(Requirement): Look below for the line that has "Focus the Nome"; output exactly from it through the line that has "You are a computer-use agent. The width", and leave the pictures out.

■ ■ ■ ■ ■

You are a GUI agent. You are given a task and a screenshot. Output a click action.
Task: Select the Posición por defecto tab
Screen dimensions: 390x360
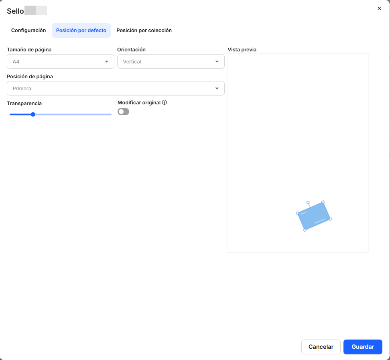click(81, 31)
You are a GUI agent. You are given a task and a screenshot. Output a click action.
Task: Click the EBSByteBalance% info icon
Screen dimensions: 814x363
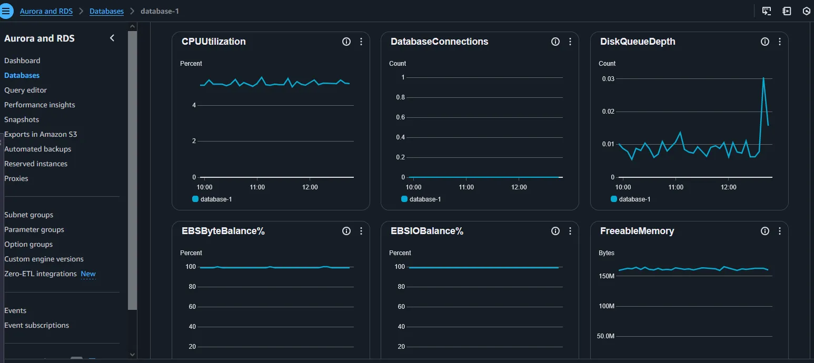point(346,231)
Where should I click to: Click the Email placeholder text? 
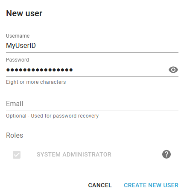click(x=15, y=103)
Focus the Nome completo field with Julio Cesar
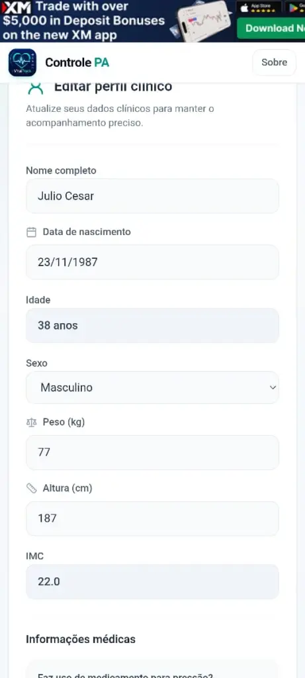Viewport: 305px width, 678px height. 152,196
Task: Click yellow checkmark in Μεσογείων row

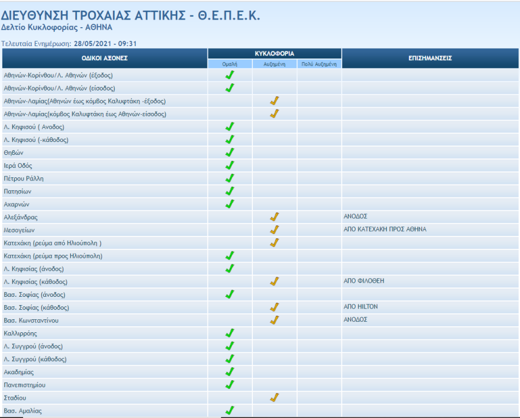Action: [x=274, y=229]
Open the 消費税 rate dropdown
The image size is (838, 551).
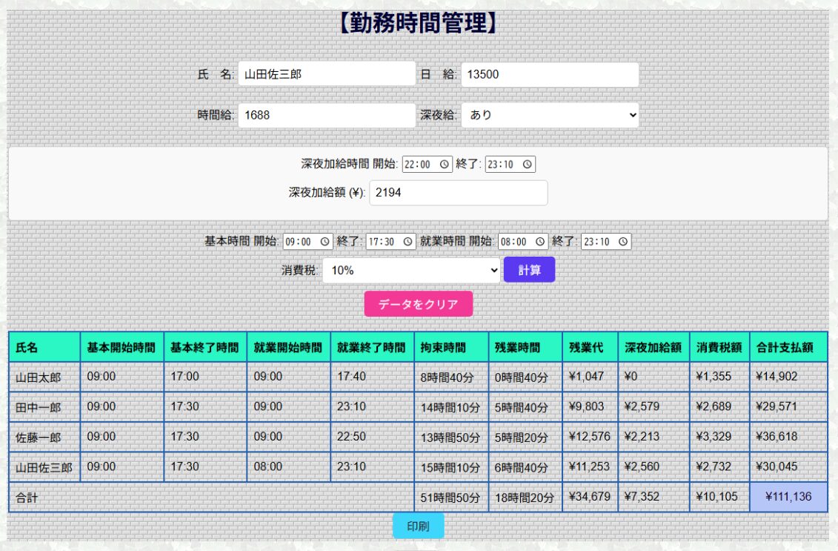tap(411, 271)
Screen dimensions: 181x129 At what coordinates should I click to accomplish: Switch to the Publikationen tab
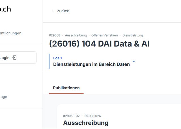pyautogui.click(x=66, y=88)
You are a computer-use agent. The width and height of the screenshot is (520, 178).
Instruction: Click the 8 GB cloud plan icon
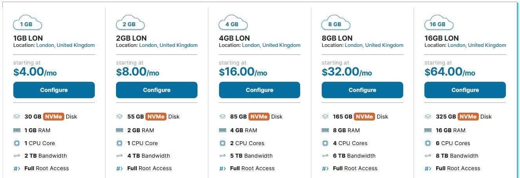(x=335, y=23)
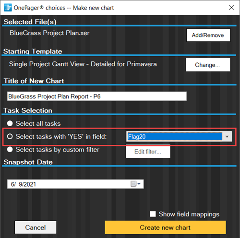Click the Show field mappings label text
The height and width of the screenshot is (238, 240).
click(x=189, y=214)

■ ■ ■ ■ ■

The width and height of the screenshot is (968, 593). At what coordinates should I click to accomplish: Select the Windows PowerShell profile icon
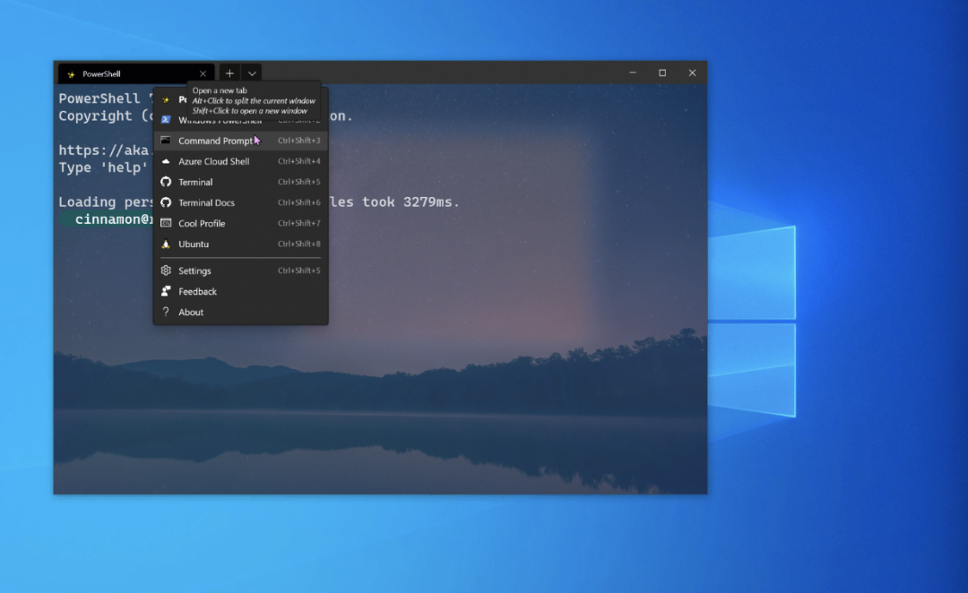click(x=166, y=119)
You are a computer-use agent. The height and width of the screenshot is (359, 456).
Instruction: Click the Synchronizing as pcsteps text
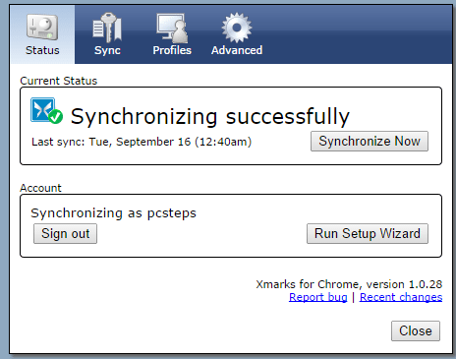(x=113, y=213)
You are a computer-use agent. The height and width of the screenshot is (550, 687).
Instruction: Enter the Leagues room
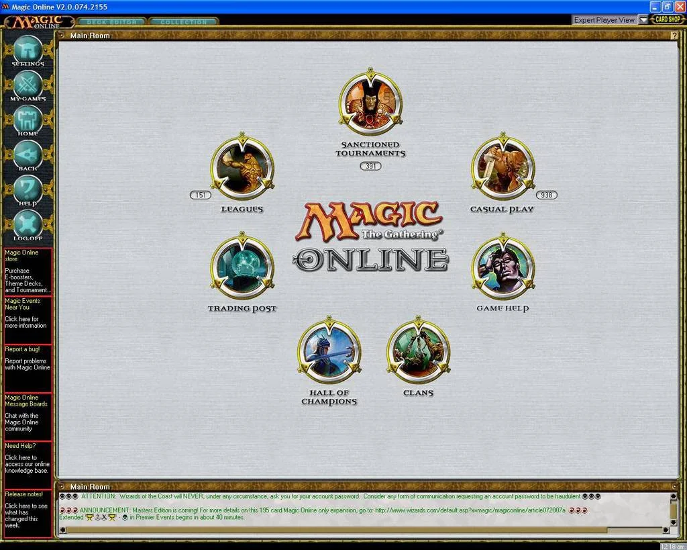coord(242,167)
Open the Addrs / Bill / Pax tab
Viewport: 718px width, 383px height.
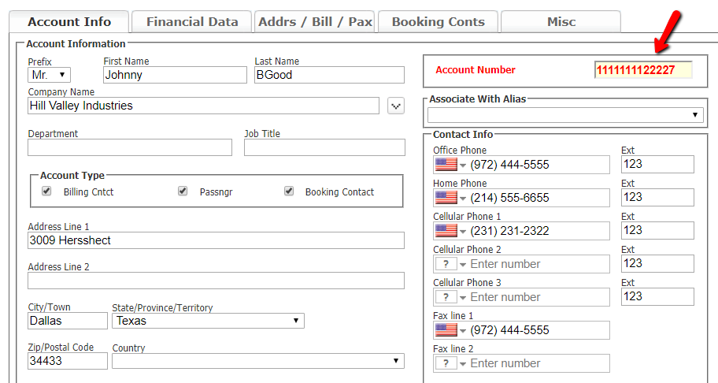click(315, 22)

■ ■ ■ ■ ■

(Solution to this task):
Focus the Nome completo field with Julio Cesar
Viewport: 305px width, 678px height. 152,196
Task: Click yellow checkmark in Μεσογείων row

Action: [x=274, y=229]
Open the 消費税 rate dropdown
The image size is (838, 551).
tap(411, 271)
Screen dimensions: 181x129 At what coordinates should I click to accomplish: Switch to the Publikationen tab
pyautogui.click(x=66, y=88)
You are a computer-use agent. The width and height of the screenshot is (520, 178).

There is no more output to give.